18/01/2017, 11:49:16 AM

by David Talbot

When the new Prime Minister ascended to the highest office by default during last year’s tumultuous summer, her quiet authority seemingly reassured a buffeted nation. Whilst knowledge of her ideology, policy and vision for Britain was lacking, the assumption that she was competent, who, after all, survives six gruelling years in the Home Office without it, was overwhelming.

A carefully fostered reputation for toughness and competence emanated. But now, seven months on, the narrative needs to be revised and rewritten to reflect her record to date. The evidence for all the initial gushing was all rather thin: truth be told, her party, let alone the nation, hardly knew May. Her no-small-talk, reveal-nothing aloofness left a void in which anyone could characterise her as they chose.

Her speech at Lancaster House yesterday was due in part to quell the criticism that had amassed over her continued vow of silence over the most pressing political concern the nation will face in a generation. The Prime Minister’s twelve pillars, we were told, would detail her vision for a post Brexit Britain. Having obfuscated for months – beyond the meaningless regurgitation of “Brexit means Brexit” – May at last delivered a prolonged response to what the vote last June would actually mean in the years ahead.
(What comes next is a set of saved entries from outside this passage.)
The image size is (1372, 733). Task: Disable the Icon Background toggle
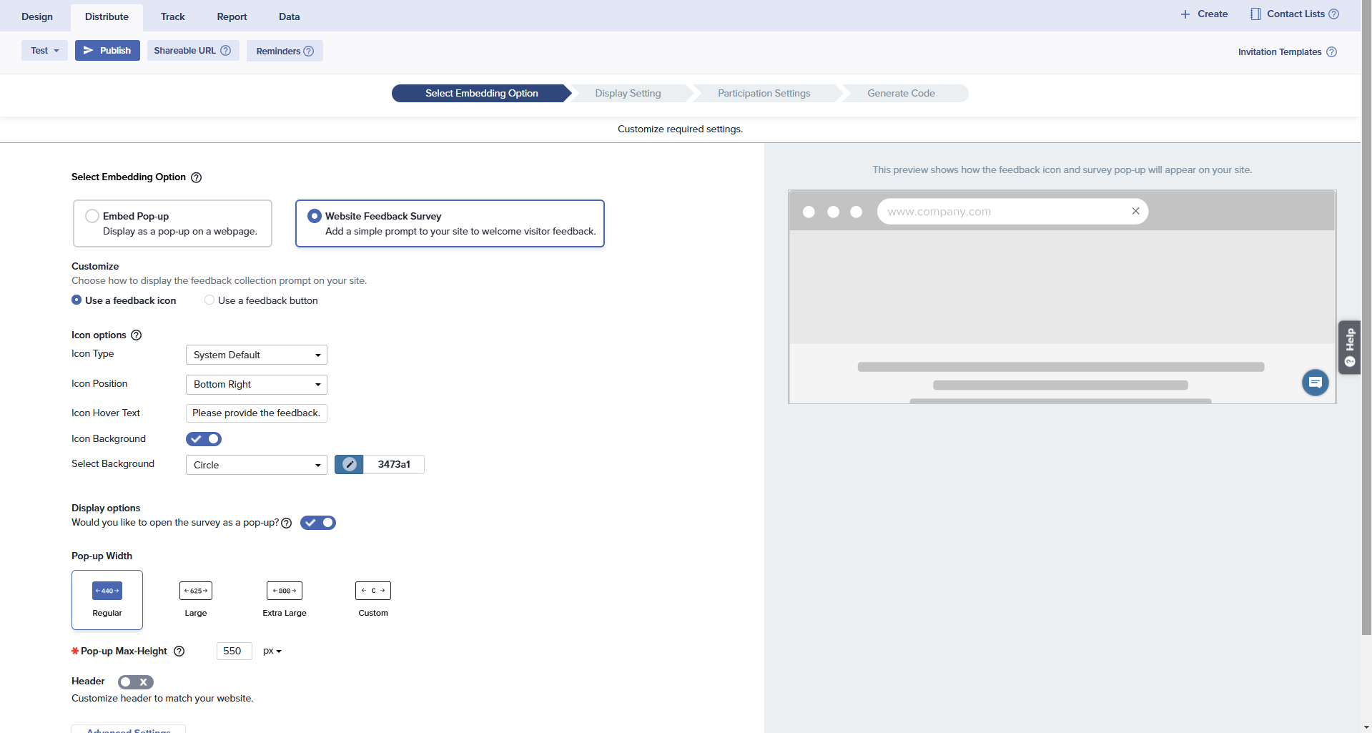click(x=204, y=439)
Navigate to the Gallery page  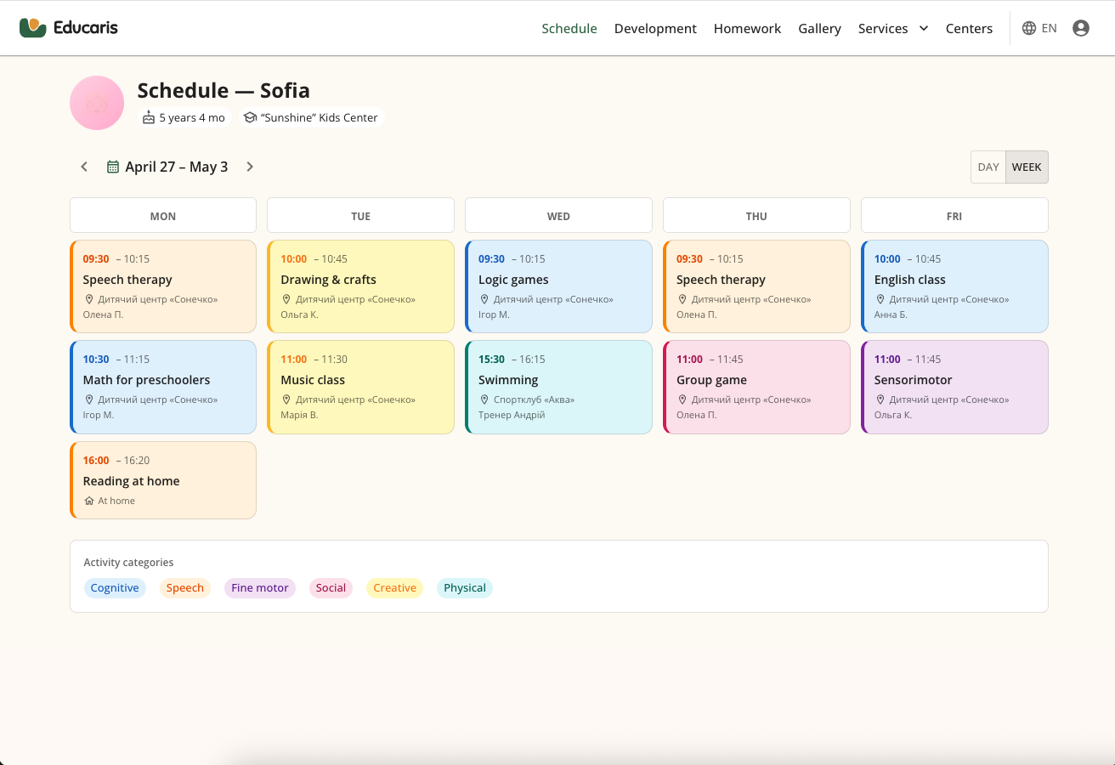819,28
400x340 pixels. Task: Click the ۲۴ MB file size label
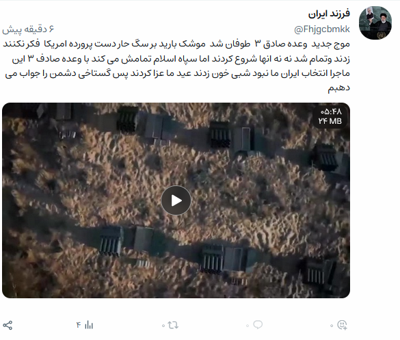click(x=330, y=121)
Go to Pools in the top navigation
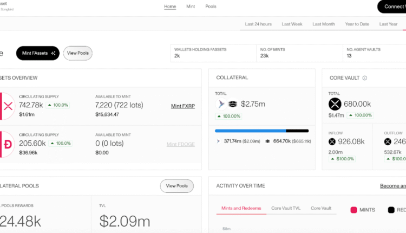This screenshot has width=406, height=233. tap(211, 7)
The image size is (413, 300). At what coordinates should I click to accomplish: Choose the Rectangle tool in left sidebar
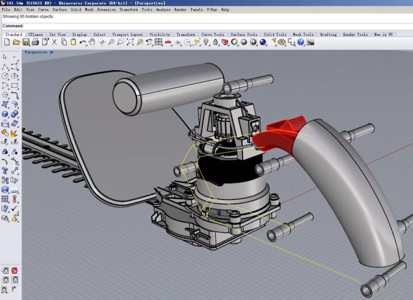15,86
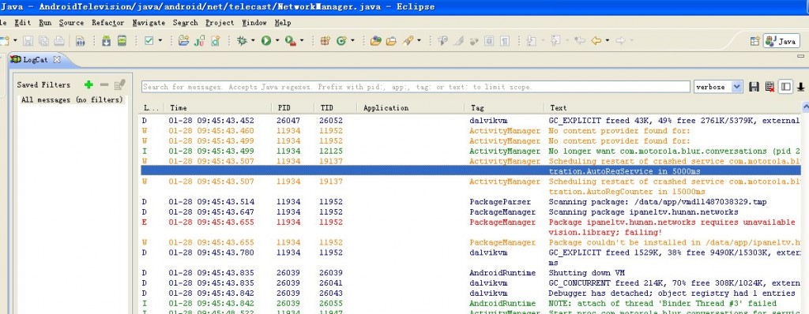Screen dimensions: 809x314
Task: Switch to the Java perspective button
Action: (781, 41)
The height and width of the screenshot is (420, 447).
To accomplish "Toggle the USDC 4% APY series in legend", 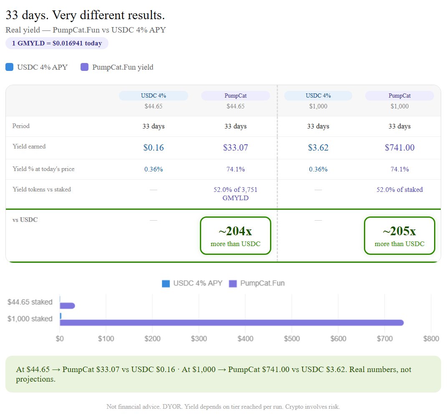I will 38,67.
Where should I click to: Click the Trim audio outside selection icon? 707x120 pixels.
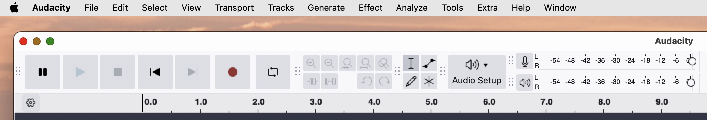311,81
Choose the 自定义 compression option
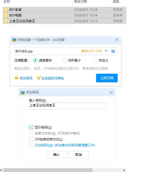The image size is (146, 172). [95, 60]
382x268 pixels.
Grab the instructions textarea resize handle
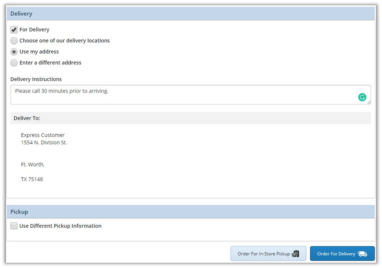point(369,102)
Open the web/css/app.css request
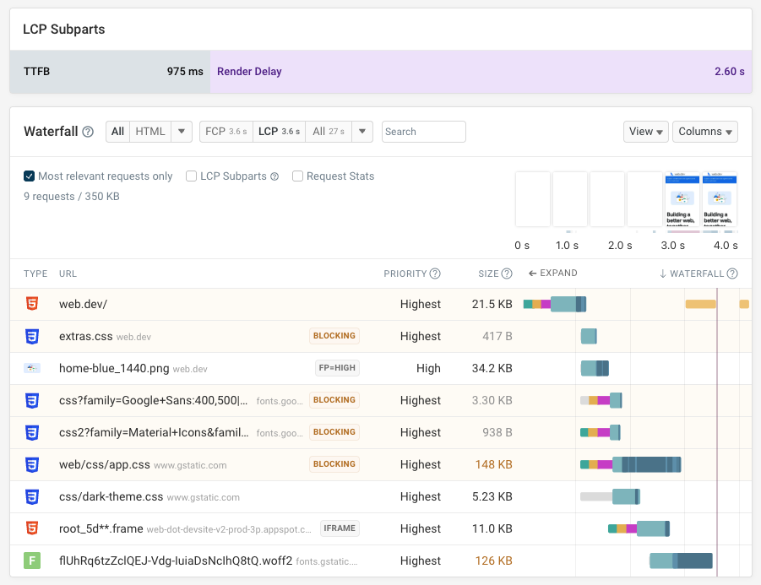 coord(104,464)
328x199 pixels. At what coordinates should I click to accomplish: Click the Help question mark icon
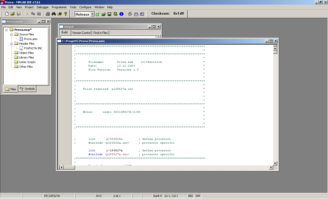click(x=66, y=14)
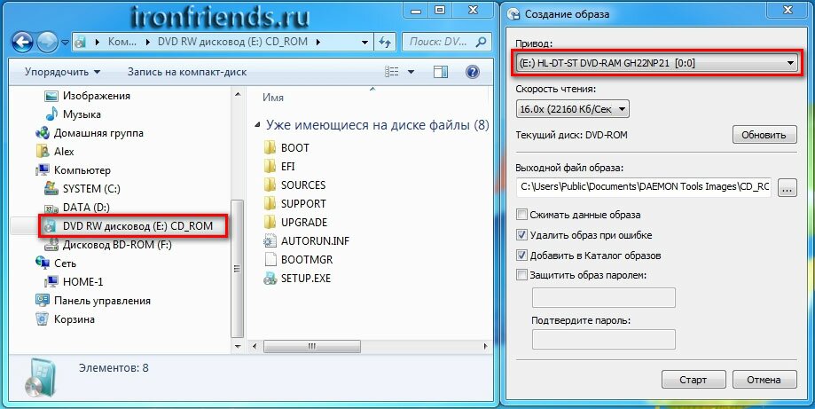Viewport: 815px width, 409px height.
Task: Open the SETUP.EXE file icon
Action: [x=270, y=278]
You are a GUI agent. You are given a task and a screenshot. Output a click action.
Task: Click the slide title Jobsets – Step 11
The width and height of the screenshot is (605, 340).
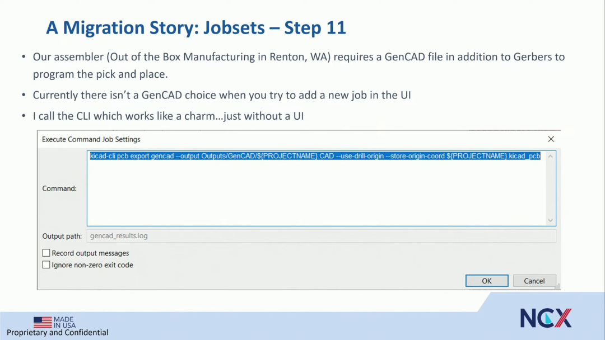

Delivering a veiled threat to European allies, offering her first pillar as ‘providing greater clarity’, confirming years of angst for UK business with the long-expected withdrawal from the single market and customs union, whilst her Ministers travel the globe in search of fantasy free market trade deals, hardly screamed of a Prime Minster well ahead of events. Details were left for another day. By trying to simultaneously avoid spelling out her Brexit intentions and please her hard-line Brexiteers, May has chosen the riskiest course of all.